__Task goal__: Give an exact transcription limited to the lines from the one with "Given: Select the" through the end of the entries, including both; no pictures belong in it.
==*==
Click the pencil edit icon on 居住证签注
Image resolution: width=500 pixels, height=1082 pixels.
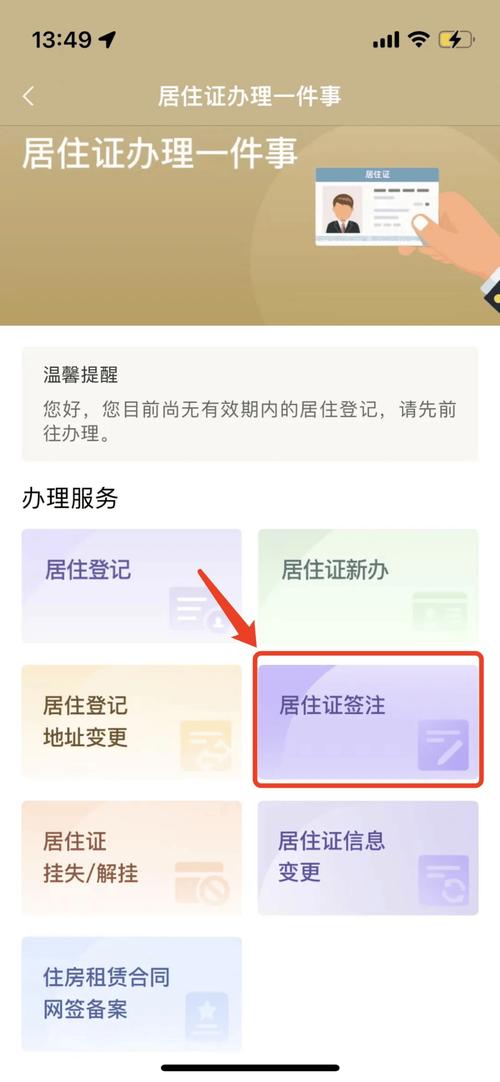(x=443, y=745)
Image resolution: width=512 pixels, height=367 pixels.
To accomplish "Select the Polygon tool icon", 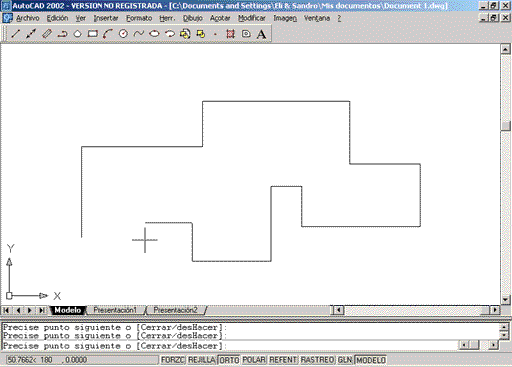I will click(77, 34).
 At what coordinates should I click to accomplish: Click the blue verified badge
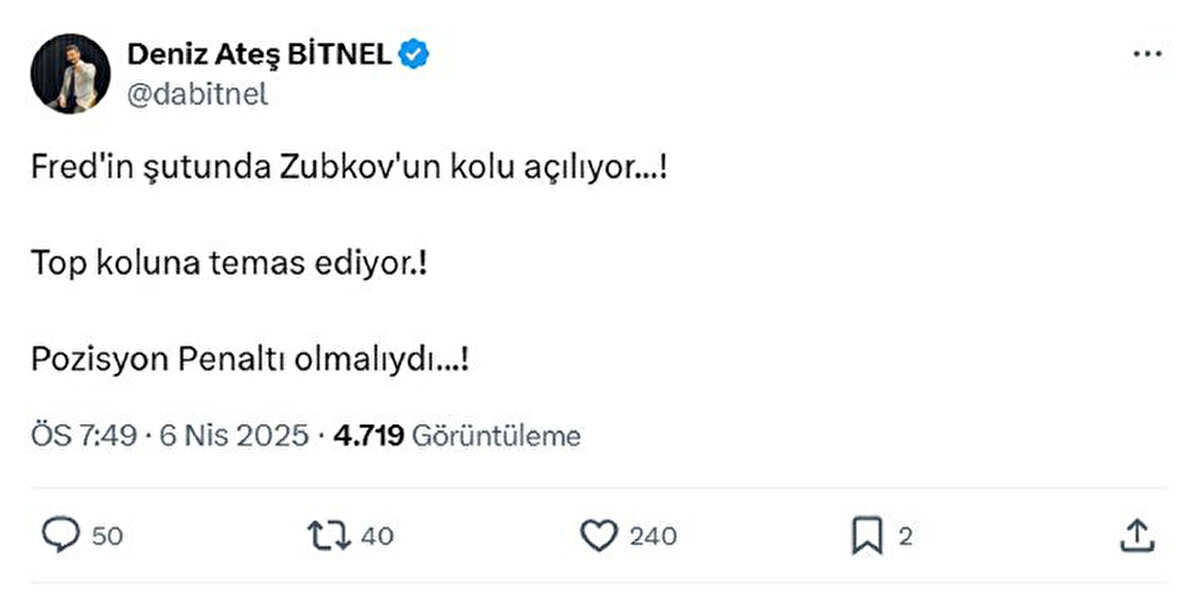414,55
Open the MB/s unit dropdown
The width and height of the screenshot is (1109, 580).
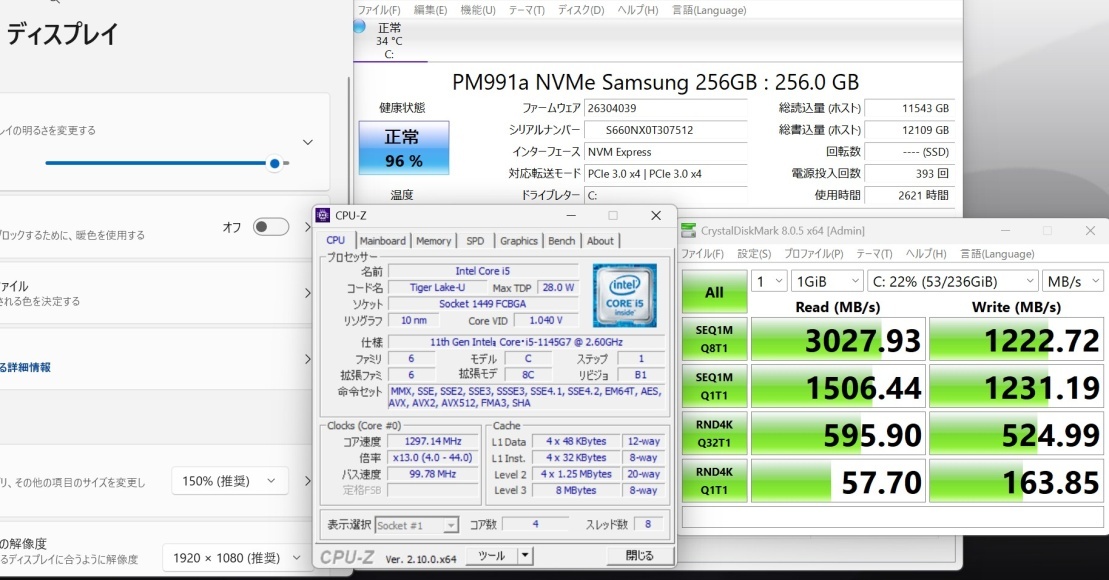[1072, 281]
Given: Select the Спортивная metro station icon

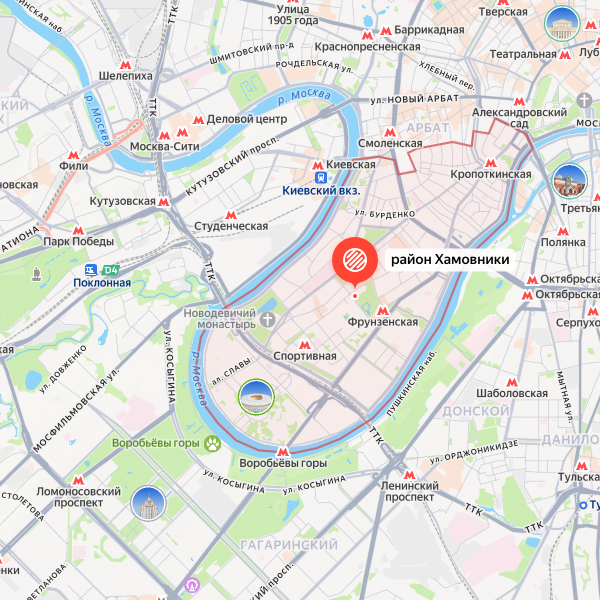Looking at the screenshot, I should (x=305, y=345).
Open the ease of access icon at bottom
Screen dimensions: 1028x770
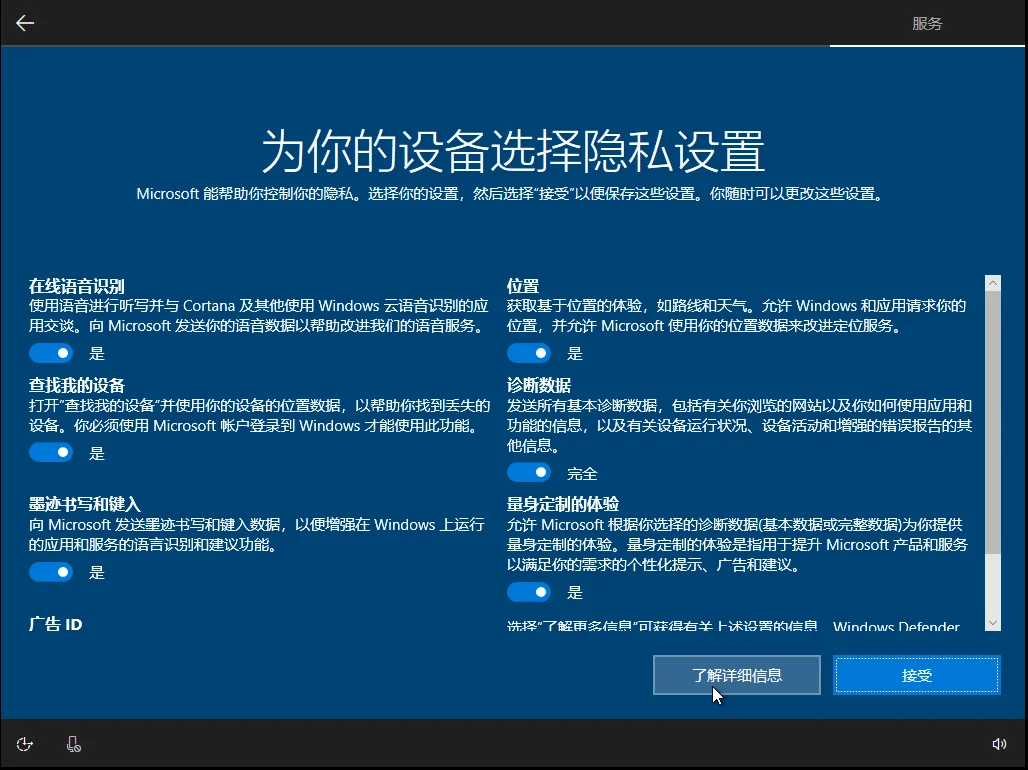[24, 744]
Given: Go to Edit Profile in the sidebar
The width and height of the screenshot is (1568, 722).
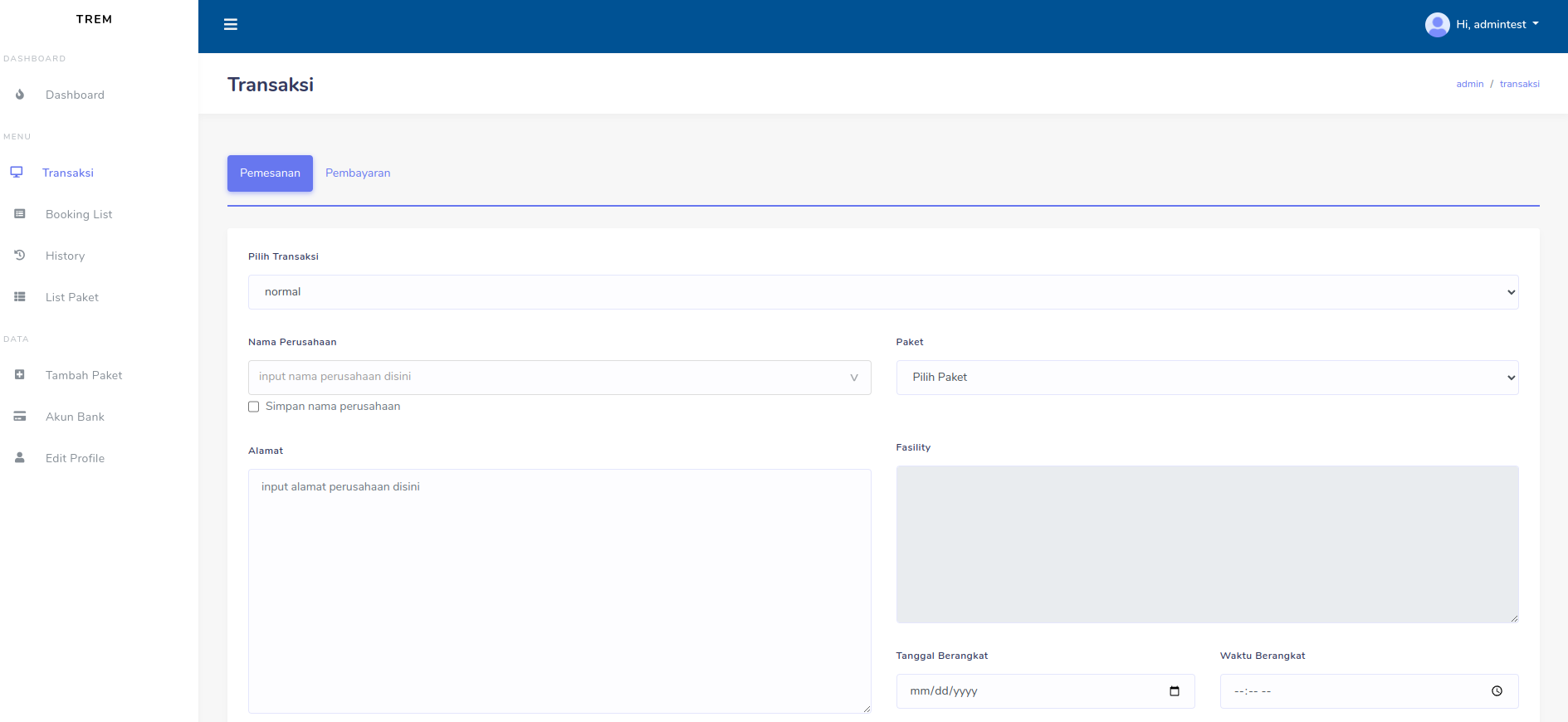Looking at the screenshot, I should [x=75, y=458].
==*==
__Task response__:
Given: Select the Спортивная metro station icon

Looking at the screenshot, I should (x=305, y=345).
Open the ease of access icon at bottom
Screen dimensions: 1028x770
[24, 744]
Given: Go to Edit Profile in the sidebar
The width and height of the screenshot is (1568, 722).
Looking at the screenshot, I should [x=75, y=458].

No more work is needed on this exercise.